■ ASSIGNMENT:
Would you copy every line of the listing below that includes the word "will"?

■ RECORDS SHOWN:
◇ ◇ ◇

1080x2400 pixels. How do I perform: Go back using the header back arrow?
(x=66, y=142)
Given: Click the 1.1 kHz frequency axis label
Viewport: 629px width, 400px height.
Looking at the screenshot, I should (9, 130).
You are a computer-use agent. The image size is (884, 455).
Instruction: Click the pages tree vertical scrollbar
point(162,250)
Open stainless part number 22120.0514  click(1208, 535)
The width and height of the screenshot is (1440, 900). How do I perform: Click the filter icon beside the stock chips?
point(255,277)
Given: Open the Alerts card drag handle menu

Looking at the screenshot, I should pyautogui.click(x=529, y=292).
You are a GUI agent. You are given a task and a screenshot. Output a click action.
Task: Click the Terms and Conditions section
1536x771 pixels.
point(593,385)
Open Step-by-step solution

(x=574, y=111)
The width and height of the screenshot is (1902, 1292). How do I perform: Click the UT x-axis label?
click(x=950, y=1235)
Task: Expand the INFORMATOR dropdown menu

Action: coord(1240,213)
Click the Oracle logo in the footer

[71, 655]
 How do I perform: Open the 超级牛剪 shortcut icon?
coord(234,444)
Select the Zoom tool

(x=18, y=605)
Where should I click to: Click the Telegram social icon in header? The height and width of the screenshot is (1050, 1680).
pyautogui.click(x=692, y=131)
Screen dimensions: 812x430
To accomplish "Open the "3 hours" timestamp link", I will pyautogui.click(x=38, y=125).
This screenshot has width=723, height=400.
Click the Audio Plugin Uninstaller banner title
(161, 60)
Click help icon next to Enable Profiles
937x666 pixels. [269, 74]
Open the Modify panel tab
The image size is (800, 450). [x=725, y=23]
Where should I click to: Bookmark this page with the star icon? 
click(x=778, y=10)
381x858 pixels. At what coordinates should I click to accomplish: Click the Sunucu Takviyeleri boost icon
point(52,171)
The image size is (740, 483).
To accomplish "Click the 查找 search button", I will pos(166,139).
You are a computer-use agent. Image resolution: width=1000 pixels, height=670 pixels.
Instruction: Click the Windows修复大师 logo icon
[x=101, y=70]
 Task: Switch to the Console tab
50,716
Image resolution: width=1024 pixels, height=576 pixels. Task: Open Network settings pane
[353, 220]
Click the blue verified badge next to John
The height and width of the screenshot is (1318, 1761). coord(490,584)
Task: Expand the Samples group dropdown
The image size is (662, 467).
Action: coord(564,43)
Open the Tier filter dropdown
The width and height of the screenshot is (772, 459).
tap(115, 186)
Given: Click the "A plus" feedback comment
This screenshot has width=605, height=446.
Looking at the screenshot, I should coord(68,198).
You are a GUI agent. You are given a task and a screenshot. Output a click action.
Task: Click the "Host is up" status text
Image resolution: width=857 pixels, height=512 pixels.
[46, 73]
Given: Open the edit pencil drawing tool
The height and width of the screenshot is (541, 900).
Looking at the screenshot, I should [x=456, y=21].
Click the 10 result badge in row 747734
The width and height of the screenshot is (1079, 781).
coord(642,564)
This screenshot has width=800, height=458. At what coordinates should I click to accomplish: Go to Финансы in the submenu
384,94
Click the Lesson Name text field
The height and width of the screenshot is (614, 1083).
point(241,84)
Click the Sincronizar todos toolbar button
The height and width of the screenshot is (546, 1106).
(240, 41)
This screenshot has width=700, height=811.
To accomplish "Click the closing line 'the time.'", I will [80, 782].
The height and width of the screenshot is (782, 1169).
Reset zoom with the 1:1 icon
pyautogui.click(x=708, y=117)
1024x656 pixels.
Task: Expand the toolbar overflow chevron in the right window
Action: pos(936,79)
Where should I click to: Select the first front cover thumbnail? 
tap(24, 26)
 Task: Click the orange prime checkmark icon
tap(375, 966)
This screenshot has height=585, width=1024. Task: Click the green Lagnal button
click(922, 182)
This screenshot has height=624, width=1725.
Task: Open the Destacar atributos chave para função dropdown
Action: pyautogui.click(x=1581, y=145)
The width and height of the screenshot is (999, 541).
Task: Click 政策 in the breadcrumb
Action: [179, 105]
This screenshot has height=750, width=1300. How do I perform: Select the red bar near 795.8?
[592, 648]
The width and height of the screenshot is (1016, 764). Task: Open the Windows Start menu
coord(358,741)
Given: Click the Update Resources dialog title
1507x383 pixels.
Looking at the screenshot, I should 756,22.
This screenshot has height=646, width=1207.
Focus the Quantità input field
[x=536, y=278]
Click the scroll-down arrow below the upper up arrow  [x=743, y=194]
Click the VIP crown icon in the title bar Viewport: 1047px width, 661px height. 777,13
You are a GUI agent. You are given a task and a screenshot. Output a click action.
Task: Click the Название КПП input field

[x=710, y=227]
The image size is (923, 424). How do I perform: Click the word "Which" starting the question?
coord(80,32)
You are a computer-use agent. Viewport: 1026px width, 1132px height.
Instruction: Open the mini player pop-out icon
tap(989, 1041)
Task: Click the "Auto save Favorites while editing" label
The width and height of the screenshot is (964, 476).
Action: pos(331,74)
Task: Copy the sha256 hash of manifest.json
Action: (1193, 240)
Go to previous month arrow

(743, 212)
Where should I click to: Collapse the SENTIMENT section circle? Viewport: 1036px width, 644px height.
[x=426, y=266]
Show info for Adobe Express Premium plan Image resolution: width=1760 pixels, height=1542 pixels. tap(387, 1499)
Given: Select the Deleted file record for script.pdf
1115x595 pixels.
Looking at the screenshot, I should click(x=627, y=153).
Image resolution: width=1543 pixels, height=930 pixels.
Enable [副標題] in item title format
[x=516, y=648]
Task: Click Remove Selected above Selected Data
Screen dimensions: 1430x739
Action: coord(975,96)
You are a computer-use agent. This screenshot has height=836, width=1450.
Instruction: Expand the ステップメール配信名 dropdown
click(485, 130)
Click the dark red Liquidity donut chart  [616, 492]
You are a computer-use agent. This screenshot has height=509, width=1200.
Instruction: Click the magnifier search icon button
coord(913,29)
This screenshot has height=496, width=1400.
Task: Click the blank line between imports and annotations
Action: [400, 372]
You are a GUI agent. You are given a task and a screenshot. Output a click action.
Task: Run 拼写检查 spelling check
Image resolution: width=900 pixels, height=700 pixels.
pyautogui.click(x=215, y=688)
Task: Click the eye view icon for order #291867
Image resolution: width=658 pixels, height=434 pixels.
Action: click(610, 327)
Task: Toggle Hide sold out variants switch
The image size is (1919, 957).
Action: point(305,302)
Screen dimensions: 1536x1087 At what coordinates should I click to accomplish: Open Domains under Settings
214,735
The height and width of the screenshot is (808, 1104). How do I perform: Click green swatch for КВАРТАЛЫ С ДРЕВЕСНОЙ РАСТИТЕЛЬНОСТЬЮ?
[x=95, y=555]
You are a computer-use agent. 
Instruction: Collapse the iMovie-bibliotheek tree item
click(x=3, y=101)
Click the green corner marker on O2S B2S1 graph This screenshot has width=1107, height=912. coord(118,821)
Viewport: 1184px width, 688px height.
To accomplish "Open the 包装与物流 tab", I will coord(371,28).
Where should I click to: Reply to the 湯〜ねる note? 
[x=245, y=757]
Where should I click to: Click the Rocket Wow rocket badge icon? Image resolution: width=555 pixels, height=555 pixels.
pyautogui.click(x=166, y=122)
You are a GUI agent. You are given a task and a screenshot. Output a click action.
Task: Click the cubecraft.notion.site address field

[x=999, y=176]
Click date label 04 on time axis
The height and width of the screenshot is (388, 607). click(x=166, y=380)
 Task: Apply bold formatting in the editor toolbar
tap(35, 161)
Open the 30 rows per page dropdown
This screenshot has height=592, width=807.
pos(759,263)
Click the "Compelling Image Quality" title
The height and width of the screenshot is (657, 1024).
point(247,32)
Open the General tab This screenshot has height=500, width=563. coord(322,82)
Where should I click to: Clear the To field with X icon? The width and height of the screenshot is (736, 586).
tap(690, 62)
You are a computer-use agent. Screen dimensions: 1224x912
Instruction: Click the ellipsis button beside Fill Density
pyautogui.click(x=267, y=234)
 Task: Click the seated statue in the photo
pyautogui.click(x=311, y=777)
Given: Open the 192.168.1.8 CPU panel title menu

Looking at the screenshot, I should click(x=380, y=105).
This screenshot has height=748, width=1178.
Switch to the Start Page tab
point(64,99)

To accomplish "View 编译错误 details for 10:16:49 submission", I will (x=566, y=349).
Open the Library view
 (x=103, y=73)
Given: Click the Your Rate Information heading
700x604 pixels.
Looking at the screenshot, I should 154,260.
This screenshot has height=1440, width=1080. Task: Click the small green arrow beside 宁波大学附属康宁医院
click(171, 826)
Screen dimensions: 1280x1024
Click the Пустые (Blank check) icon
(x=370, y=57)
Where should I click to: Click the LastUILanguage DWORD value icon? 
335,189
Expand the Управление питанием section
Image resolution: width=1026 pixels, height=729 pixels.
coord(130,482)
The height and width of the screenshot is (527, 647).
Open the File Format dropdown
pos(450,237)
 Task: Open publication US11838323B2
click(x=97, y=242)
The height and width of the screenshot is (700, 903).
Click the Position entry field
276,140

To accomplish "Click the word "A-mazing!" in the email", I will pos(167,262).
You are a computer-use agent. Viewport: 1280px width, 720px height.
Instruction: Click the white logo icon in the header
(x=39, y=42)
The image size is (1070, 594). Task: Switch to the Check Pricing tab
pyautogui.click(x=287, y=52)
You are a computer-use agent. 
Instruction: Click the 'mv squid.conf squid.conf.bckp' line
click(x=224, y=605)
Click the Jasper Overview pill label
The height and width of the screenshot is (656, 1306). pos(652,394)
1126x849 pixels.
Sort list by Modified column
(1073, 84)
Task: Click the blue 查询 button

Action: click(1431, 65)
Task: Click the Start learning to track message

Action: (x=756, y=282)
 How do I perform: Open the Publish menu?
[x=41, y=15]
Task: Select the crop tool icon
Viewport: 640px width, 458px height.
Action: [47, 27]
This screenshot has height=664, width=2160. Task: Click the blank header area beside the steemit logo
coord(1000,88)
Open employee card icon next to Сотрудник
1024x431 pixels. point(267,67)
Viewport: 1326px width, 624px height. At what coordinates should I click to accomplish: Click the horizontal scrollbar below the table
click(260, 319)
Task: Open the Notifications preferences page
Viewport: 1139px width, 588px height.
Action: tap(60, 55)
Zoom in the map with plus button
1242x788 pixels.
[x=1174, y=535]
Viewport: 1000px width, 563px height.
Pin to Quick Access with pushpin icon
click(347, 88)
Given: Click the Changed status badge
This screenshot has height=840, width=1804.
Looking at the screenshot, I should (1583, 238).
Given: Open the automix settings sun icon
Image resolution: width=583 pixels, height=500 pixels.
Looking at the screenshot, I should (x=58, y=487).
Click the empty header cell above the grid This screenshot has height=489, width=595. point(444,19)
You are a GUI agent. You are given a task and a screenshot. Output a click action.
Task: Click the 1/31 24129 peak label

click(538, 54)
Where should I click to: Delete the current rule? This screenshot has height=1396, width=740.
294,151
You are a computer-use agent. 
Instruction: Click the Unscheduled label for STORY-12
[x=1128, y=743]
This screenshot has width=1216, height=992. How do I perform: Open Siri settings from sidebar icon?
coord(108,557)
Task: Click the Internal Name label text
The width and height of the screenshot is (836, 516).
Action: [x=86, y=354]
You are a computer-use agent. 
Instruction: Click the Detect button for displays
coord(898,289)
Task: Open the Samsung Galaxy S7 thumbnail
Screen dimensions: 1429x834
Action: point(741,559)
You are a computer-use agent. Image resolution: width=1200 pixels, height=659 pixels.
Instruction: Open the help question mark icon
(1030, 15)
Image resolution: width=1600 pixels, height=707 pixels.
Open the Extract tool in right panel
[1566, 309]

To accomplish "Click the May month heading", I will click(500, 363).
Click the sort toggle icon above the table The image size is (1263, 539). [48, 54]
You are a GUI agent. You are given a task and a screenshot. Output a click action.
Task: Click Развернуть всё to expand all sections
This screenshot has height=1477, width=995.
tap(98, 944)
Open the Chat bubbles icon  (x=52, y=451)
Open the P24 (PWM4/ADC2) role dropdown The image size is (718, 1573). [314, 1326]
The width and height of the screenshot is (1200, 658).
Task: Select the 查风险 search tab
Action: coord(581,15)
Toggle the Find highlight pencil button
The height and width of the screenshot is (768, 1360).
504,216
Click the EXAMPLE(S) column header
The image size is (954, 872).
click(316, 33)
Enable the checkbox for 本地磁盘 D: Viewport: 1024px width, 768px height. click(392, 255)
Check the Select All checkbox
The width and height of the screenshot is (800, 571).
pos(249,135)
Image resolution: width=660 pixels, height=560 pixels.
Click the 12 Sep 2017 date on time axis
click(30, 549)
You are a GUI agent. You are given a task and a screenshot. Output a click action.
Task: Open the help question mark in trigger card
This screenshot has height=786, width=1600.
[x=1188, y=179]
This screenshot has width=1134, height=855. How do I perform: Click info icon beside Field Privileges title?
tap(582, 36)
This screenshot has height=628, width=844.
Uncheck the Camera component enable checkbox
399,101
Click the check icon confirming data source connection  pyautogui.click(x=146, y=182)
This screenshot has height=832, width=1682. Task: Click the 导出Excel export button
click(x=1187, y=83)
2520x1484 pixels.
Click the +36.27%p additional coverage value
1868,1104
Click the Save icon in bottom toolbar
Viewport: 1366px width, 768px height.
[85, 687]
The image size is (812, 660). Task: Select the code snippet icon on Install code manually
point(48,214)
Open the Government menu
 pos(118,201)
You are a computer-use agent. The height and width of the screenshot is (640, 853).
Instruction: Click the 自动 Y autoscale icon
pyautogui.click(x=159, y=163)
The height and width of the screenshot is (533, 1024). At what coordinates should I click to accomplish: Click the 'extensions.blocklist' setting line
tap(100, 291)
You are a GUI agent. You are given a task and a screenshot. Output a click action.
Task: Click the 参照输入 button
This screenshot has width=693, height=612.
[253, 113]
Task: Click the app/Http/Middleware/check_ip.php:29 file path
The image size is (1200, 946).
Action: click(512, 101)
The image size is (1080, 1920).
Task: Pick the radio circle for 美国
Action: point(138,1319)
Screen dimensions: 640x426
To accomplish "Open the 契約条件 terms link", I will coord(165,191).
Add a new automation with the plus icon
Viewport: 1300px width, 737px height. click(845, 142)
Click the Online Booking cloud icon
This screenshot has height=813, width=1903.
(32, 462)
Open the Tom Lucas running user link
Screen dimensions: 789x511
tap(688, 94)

◇ ◇ ◇

■ ANSWER SECTION:
To accomplish "Open the "3 hours" timestamp link", I will pyautogui.click(x=38, y=125).
To accomplish "Click the 查找 search button", I will pos(166,139).
To accomplish "Click the closing line 'the time.'", I will [80, 782].
To accomplish "Open the 包装与物流 tab", I will coord(371,28).
To accomplish "View 编译错误 details for 10:16:49 submission", I will (x=566, y=349).
To accomplish "Click the word "A-mazing!" in the email", I will pos(167,262).
To accomplish "Click the May month heading", I will click(500, 363).
To accomplish "Open the 契約条件 terms link", I will coord(165,191).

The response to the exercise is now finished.